GOAL OF THE EXERCISE
Please copy each line of the records below that holds the word "with".

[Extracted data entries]
= = =

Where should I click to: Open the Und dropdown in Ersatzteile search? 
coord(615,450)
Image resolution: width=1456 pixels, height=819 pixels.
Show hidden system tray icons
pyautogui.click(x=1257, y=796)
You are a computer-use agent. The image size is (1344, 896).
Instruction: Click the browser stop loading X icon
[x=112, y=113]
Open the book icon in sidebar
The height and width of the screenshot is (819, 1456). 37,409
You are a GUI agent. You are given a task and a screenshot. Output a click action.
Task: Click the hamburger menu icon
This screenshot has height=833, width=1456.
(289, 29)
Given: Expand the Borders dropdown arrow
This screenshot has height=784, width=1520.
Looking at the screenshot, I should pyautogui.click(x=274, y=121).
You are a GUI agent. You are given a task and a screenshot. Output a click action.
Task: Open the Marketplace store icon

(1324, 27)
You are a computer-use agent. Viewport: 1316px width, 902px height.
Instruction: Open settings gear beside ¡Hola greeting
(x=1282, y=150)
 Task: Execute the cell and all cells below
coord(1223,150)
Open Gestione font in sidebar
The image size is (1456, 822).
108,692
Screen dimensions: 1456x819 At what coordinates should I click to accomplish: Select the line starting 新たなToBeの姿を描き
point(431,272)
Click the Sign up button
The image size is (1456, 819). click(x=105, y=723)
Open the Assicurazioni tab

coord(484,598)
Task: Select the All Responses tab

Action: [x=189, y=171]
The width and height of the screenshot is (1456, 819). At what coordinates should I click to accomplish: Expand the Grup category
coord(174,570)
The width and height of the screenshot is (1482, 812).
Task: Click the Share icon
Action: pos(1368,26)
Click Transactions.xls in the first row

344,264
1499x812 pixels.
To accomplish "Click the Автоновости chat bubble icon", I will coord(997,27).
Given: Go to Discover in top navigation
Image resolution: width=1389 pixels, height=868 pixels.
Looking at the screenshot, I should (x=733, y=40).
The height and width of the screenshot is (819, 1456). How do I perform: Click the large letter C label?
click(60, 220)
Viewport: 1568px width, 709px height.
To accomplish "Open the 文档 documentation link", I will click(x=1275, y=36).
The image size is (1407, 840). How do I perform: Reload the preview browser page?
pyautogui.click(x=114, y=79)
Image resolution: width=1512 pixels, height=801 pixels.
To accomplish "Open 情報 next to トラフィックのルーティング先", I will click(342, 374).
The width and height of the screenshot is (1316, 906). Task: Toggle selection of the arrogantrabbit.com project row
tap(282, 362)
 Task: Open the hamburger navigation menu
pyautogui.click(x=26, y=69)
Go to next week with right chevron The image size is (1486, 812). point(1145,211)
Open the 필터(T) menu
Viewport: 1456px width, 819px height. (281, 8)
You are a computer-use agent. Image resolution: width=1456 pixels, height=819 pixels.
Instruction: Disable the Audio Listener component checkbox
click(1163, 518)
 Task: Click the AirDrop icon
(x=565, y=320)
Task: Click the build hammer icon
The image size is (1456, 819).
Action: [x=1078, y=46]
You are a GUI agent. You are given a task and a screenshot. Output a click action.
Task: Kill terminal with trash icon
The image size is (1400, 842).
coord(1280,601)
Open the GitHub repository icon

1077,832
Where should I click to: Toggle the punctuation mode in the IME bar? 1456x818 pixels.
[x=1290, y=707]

= = =

EXERCISE RESPONSE
Go to next week with right chevron The image size is (1486, 812). point(1145,211)
Task: Kill terminal with trash icon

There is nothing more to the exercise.